# Architecture
This document describes the current `gloves` architecture in the repository.
## Components
- `gloves` CLI
- manages the encrypted store
- creates and rotates age identities
- reads, writes, shows, and re-encrypts namespaced secrets
- `gloves-mcp`
- authenticates MCP sessions with a session token
- enforces approval tiers
- exposes redacted MCP tools such as `gloves_get`, `gloves_set`, and `gloves_rotate`
- `@gloves/mcp-client`
- Bun/TypeScript client that speaks to `gloves-mcp`
- launches host-local `gloves-mcp` sessions over stdio by default and consumes the secret side-channel
- `@gloves/openclaw`
- packaged OpenClaw plugin that registers `gloves_*` tools and carries plugin manifest metadata
- performs secret delivery into environment variables or tmpfs instead of returning plaintext in tool output
For operators, `@gloves/openclaw` is the public install target. The only remaining internal JS
package is `@gloves/mcp-client`, which keeps the broker transport separate from the plugin surface.
## Adapter Boundary
`gloves-mcp` is the canonical machine-facing interface for runtime integrations.

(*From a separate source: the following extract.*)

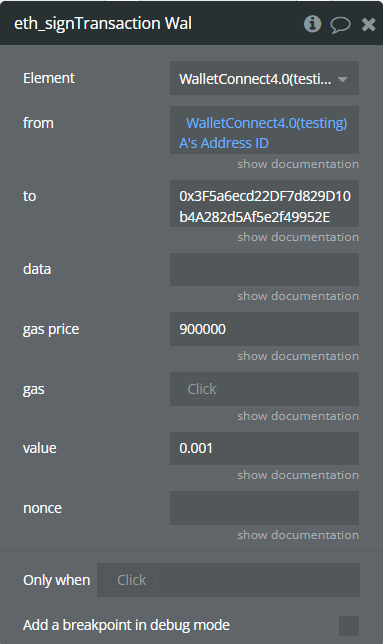Click the Element dropdown arrow

[x=342, y=79]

OpenClaw support lives directly in `@gloves/openclaw` over that interface rather than a core
product boundary. OpenClaw operators should install `@gloves/openclaw` on the Gateway host, then
configure the plugin to launch `gloves-mcp` over stdio. The optional unix socket path exists only
as a compatibility transport for legacy deployments.
## Store Layout
The current OpenClaw-oriented store layout is:
```text
<root>/
├── identities/
│ └── <agent>.age
├── store/
│ ├── .gloves.yaml
│ ├── .gloves-meta/
│ ├── agents/
│ └── shared/
└── audit/
```
- `identities/` holds agent age private keys.
- `store/` holds encrypted `.age` files plus namespace `.age-recipients` files.

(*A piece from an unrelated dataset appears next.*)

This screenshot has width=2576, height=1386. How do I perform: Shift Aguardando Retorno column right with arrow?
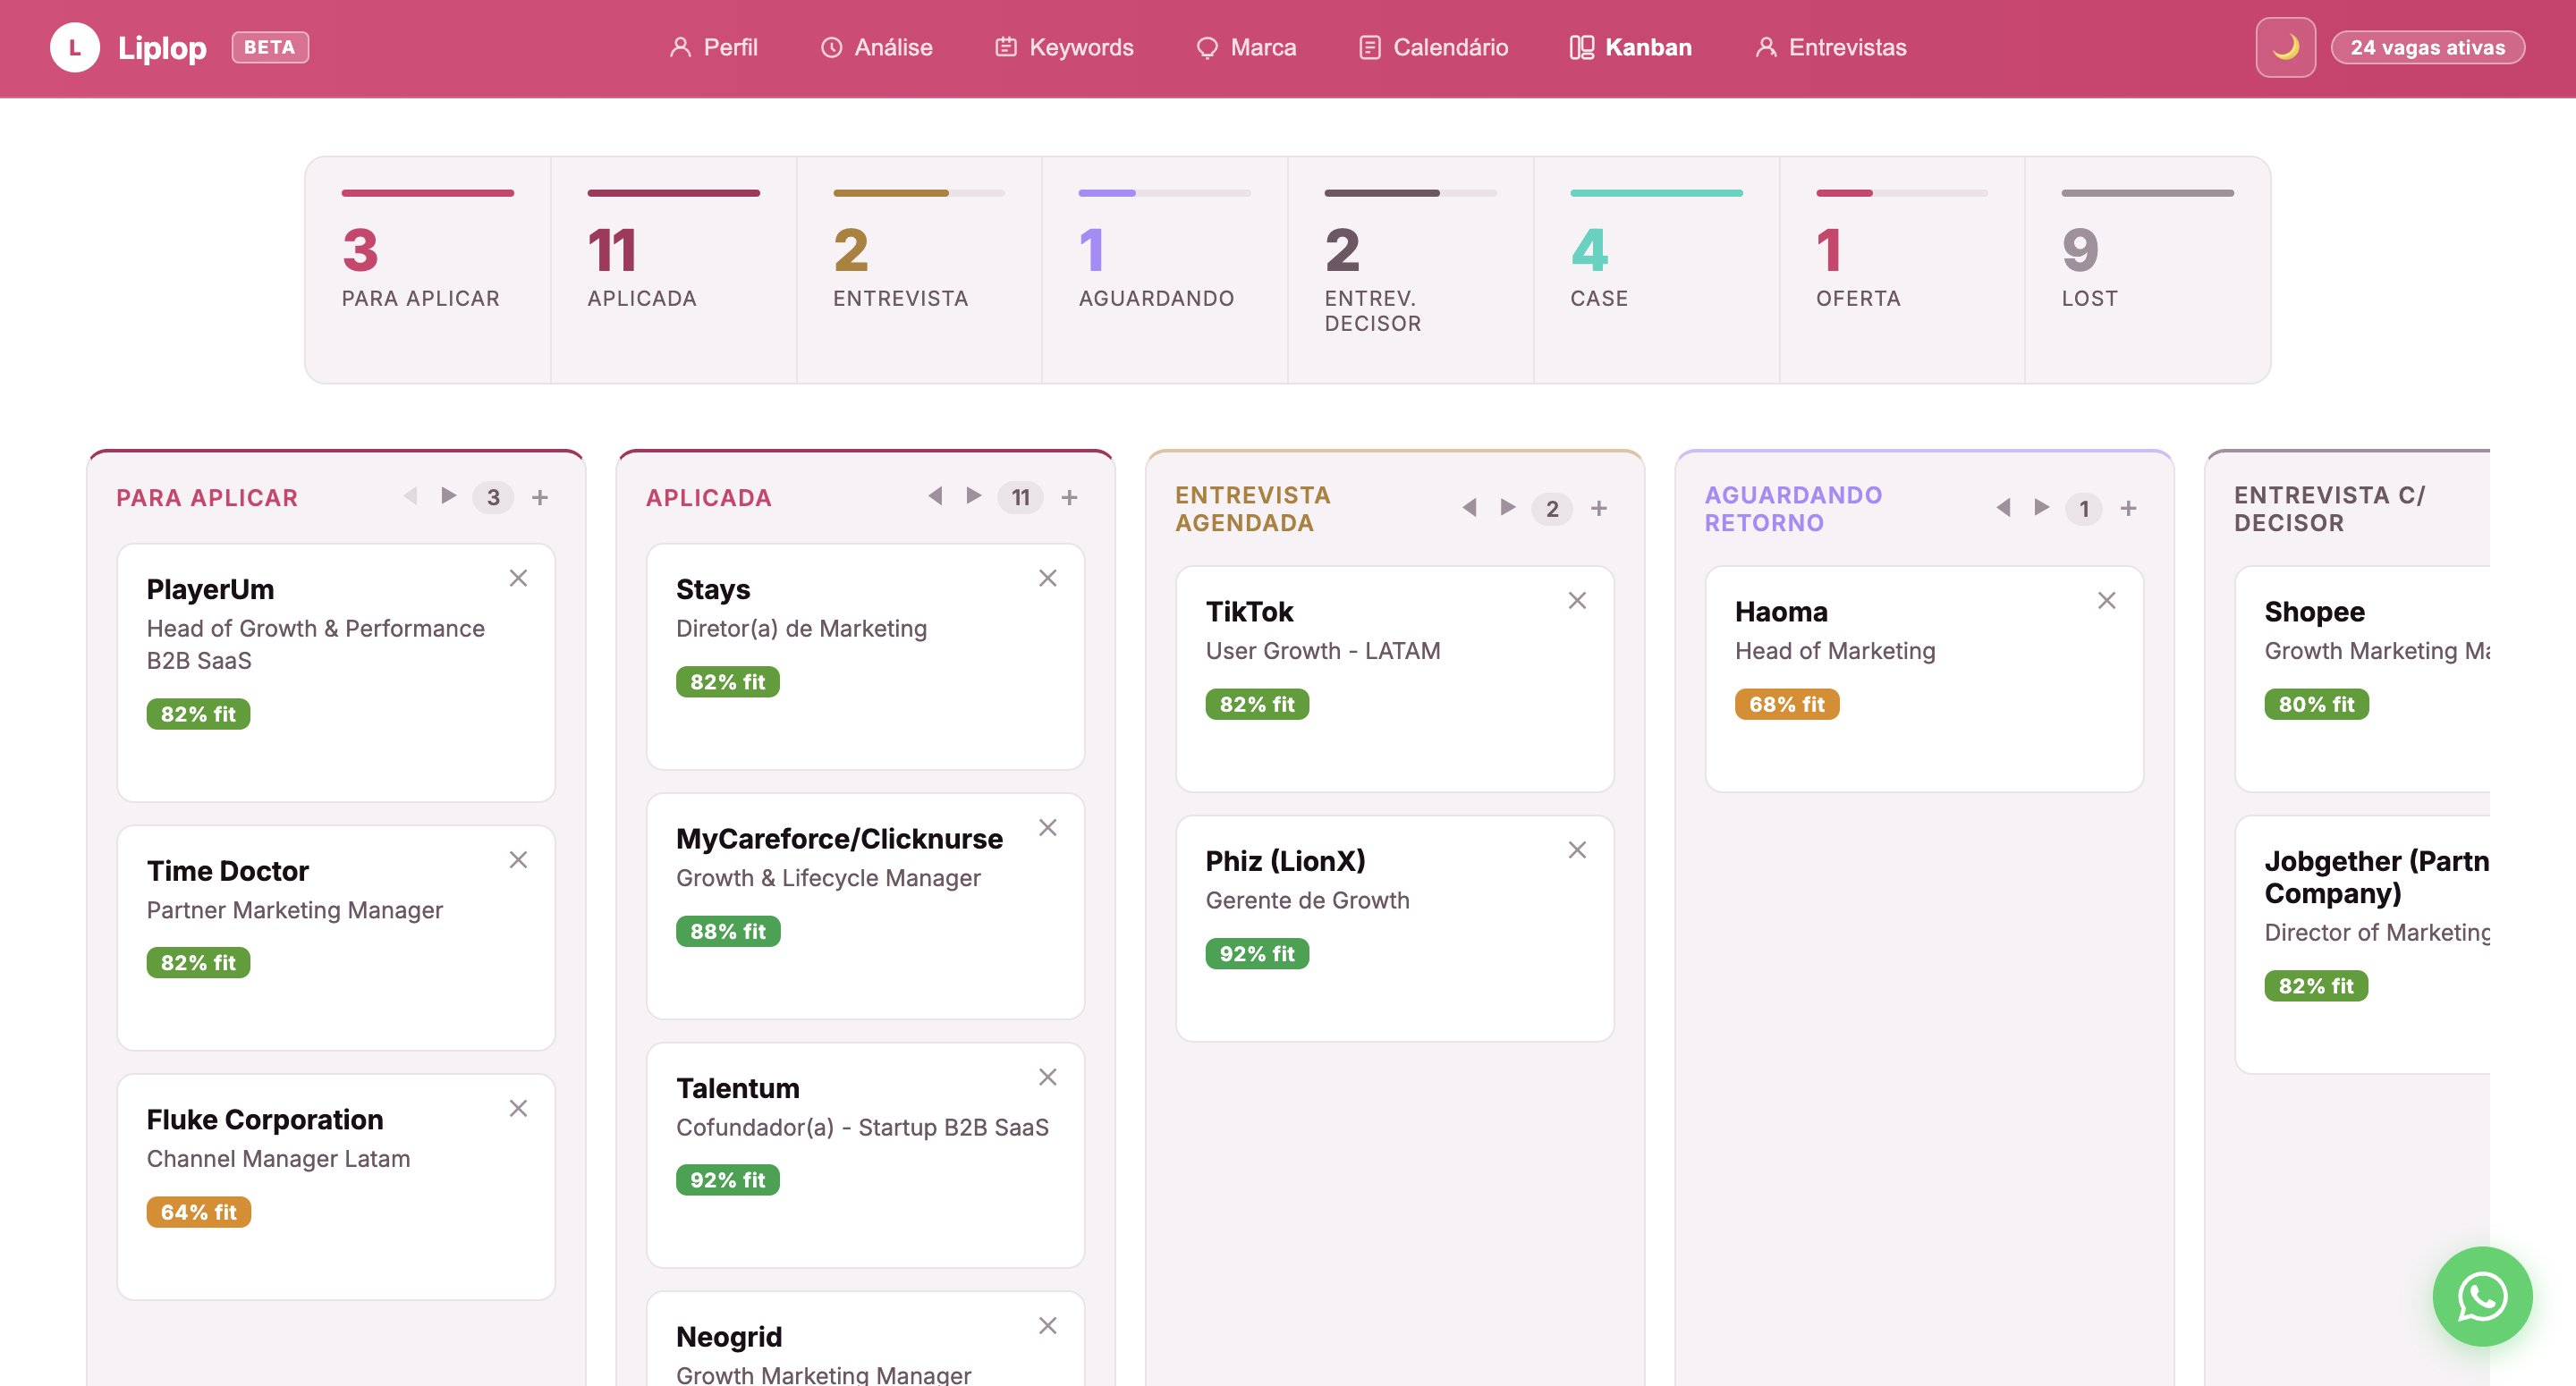coord(2041,507)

- `.gloves-meta/` stores redacted metadata used by `show`, `list`, and access bookkeeping.
- `audit/` stores JSONL audit trails.
## Secret Read Flow
Current OpenClaw plugin reads work like this:
1. `@gloves/openclaw` registers plugin tools in the OpenClaw Gateway process.

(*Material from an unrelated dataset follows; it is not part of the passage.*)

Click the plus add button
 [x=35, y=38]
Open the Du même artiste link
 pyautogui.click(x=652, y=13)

2. `@gloves/openclaw` receives a `gloves_get` tool call.
3. `@gloves/mcp-client` launches a host-local `gloves-mcp` session over stdio by default.
4. `gloves-mcp` validates the session token and agent id.
5. `gloves-mcp` applies approval policy, returns redacted metadata, and delivers plaintext over the MCP secret side-channel.
6. The plugin injects the plaintext into `api.sandbox.env` or tmpfs.
7. The tool return value sent back to the model stays redacted.
This keeps the brokered tool-response model without requiring sandbox bind mounts for host binaries or unix sockets.
## Transport Choices
- OpenClaw default: plugin tools plus stdio child-process sessions to `gloves-mcp`
- Compatibility transport: optional unix socket mode when another runtime needs a long-lived local broker
- Direct host automation: loopback TCP `gloves daemon`
The transports serve different runtimes. OpenClaw should prefer stdio because it avoids exposing a reusable endpoint into the sandbox.
## Docker Verification
The repository Docker harness exercises the OpenClaw-style stdio flow:
1. the sandbox image includes `gloves` and `gloves-mcp`
2. the plugin starts `gloves-mcp` over stdio inside the container
3. decrypted values are injected into env/tmpfs and kept out of tool result bodies
4. cross-agent access and post-rotation access rules are verified end to end
## Rotation Flow
`gloves rotate --agent <id>` currently:
1. validates the current identity
2. generates a staged replacement identity
3. rewrites recipient references in `.age-recipients` files and `.gloves.yaml`
4. runs `updatekeys` with the old identity so existing ciphertext can still be decrypted
5. archives the old identity
6. promotes the staged identity into place
`gloves-mcp` exposes the same operation as `gloves_rotate` for the authenticated agent.
## Approval Model
The current MCP policy tiers are:
- auto: `gloves_list`, `gloves_show`, `gloves_approve`
- human/approval-gated: `gloves_get`, `gloves_set`, `gloves_rotate`
- deny: `gloves_delete`
When approval is required, the server creates a pending request and blocks until another authenticated MCP session resolves it or the request times out.
## Planned Next Steps
The long-form implementation spec still calls for:
- broader production-style end-to-end coverage for Gateway installs
- additional runtime adapters beyond OpenClaw
Those items are not yet the architecture on disk today, so they are tracked as future work rather than described here as completed behavior.